The Japanese have again burst into the technology industry with the introduction of their newest product, Aibo, the robotic pet dog. Aibo is a Japanese word short for “companion”, and it also stands for Artificial Intelligence Robot. This creature is able to navigate its environment and respond to changes. This highly innovative idea began back in 1994 when Toshi T. Doi, Sony Corporations lead engineer, enlisted an artificial intelligence expert named Masarhiro Fujita to formulate a robot with sophisticated sensors.
Fujita took just two weeks to develop the first prototype robotic creature that led to this current venture. No larger than a Chihuahua and constructed primarily of magnesium alloy, Aibo is equipped with infrared sensors and cameras for eyes that allow it to judge distance and avoid walking into objects. It also has sensors on its head, in its paws, and an antenna for a tail. Aibo is programmed to enjoy being petted and dislikes being scolded, not unlike real dogs. It also shows happiness by wagging its tail and illuminating its green eyes.

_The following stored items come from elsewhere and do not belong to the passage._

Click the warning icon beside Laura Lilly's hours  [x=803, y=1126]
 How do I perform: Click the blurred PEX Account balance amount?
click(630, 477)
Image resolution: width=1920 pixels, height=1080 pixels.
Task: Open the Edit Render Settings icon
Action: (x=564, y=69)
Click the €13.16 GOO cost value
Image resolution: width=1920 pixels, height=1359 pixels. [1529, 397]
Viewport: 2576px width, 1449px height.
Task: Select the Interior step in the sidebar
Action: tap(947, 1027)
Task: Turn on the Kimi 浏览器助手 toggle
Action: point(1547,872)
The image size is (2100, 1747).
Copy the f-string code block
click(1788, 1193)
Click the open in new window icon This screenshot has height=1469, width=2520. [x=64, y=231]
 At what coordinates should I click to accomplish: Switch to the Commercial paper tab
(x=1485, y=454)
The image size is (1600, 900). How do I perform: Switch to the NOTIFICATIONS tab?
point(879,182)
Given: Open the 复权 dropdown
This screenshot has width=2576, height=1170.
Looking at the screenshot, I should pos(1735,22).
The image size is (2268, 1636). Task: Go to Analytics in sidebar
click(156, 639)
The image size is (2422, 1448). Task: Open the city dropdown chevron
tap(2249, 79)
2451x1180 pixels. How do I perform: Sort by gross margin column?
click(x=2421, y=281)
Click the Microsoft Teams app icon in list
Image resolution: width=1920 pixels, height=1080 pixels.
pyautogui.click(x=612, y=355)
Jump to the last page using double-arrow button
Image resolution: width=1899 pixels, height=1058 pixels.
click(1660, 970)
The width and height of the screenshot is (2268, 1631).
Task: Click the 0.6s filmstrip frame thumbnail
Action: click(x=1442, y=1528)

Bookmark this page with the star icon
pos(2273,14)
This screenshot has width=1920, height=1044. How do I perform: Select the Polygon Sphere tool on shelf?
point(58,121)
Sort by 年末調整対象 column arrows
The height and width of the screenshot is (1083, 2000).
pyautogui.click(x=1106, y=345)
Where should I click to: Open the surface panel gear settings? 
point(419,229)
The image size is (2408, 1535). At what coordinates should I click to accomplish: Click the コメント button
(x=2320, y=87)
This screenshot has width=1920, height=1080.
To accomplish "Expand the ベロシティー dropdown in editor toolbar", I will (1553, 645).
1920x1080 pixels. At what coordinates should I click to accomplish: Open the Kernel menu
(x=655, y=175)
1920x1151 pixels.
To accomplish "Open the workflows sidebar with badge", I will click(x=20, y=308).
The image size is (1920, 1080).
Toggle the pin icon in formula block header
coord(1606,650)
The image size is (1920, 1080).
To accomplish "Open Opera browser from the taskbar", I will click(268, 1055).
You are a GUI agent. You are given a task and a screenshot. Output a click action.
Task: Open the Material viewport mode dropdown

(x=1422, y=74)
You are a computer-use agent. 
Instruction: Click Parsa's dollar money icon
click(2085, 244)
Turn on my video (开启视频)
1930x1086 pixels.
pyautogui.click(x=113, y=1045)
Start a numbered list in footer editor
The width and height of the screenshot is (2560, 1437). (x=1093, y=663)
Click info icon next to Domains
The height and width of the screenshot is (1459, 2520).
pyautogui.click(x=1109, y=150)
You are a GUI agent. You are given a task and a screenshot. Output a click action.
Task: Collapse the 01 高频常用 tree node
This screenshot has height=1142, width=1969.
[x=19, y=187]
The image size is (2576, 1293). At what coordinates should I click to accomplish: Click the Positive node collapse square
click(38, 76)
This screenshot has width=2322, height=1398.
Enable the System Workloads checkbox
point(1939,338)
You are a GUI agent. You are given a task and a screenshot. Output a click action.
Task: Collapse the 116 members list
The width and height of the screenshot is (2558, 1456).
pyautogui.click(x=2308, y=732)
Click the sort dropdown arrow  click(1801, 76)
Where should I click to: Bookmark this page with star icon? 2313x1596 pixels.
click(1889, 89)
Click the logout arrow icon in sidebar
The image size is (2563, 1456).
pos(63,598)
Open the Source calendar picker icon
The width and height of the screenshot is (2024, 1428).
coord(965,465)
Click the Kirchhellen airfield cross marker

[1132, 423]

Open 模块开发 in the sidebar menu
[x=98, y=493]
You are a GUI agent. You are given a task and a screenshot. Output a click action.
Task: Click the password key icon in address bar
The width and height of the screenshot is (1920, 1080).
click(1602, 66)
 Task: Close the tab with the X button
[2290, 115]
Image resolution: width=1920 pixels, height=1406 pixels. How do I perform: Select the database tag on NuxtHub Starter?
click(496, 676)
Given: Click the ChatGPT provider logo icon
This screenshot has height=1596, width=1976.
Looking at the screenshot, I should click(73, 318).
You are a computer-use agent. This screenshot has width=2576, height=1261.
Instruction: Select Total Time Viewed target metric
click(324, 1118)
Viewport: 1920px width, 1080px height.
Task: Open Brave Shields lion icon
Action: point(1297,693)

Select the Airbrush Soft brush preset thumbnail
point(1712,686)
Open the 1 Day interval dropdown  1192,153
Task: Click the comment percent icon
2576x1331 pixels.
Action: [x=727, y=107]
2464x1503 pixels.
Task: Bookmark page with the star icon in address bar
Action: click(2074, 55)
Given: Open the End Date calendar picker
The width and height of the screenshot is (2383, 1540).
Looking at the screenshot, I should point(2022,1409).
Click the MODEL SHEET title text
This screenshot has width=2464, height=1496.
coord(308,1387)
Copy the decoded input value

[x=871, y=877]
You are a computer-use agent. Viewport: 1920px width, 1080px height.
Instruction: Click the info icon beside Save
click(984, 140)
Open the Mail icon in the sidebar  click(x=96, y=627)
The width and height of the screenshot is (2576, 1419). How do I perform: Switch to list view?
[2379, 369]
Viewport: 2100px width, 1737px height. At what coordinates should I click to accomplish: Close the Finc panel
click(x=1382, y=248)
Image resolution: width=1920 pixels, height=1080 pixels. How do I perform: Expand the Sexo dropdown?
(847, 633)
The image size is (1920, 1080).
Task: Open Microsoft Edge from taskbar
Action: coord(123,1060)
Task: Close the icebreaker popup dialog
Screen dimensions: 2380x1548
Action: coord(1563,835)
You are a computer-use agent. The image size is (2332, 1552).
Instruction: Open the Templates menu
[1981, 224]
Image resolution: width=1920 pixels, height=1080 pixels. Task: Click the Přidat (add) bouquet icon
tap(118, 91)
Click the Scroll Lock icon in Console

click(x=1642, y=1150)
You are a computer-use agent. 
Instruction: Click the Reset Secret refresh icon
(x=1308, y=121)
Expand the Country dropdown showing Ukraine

Aibo can perform some standard tricks such as sitting and begging, and it can even dance and play music. As sophisticated as it may be, Aibo can not respond to voice commands, and it requires a remote control that emits musical tones the robot recognizes as commands. Aibo’s augmented product attributes revolve around the Sony brand name. Sony is a well-established corporation in the electronics industry. It is the most recognized brand name in the world, evoking a status of quality and dependability. Aibo will have a considerable lure on customers keen on cutting-edge gadgets.
The first of its kind in sophistication and advanced robotics, Aibo will carry a significant status for technology buffs and expensive electronic toy collectors who can afford them. From a generic product perspective, Aibo is already winning over the hearts and minds of consumers. Its almost life like touches and actions such as the occasional yawn, flopping on its belly when it’s bored, and the wagging of its tail when it is happy is rapidly captivating people all over. For some, the appeal is in the joy of owning such a technological and futuristic marvel.
For others, It may be the hope of companionship from and innate object, not unlike today’s interactive computers. For most consumers it is just plain and simple entertainment. One thing is for sure, Aibo is appealing to all age groups, genders, and nationalities. The day after Sony’s announcement about Aibo, its Tokyo call center was flooded with over 1,000 customers’ eager to order the artificial pet. Sony’ cyber canine is the first robotic pet of its kind and caliber to hit the market. Sony plans on following with numerous versions of robotic pets such as dogs, cats, and monkeys.
They are leading the way into the age of digital creatures. Sony believes robotic pets can offer a differential advantage. Aibo currently shows promise of becoming one of Sony’s pillars in its $40 billion electronics industry. Aibo is truly an innovation that comes with all the risks, costs, and initial investment a new innovative product creates. This is a major step for Sony that could lead to a significant future market advantage. If Aibo is successful, Sony could experience continued future growth, larger profits, and an advantage over competitors.
Sony’s computer engineer Doi’s decision to pursue robotic technology in 1993 has given Sony an edge on the industry. In spite of that fact, look for competitors version of robotic pets to be following right behind. Sony’s current marketing strategy is to sell only 3000 of the robots in Japan and 2000 in the United States at the costly price of $2,500. The product will be sold exclusively through the internet starting June 1. This appears to be a test marketing strategy to observe Aibo’s performance and to monitor consumer behavior and competitor reaction towards the product.
Sony must be careful to avoid some of the pit falls of test marketing such as dissatisfaction with the high cost, the time delays before full introduction, and the real threat of allowing competitors to catch up with the innovative product. The ultimate goal for Aibo would be complete commercialization and consumer acceptance of the product. Aibo’s introduction was exciting, drawing a considerable amount of international media attention. This was tempered by Sony’s apparent reluctance to commercialize the product and sell only 5000 robots.
If Sony is certain of the quality and functionality of its product, it seems that full commercialization would have been the direction to take. Consumers are infatuated with electronic products and gizmos. Like the tamagotchi, hand held electronic pet crazes of last year, electronic pets as sophisticated as Aibo can only be a huge success. I understand there are significant risks to skipping a test-marketing period and going straight to full commercialization, but in the electronic industry, time is of the essence in owning and selling a new and innovative product.
I would have marketed this product more aggressively through a large media campaign, possibly waiting for the holiday season to unveil Aibo. Sony’s apparent test marketing strategy could backfire on them, allowing competitors ample time to produce a similar, if not a better product. I think Aibo, the robotic pet dog and its future product line, show great promise for Sony. How could you not be attached to one of these robotic pets!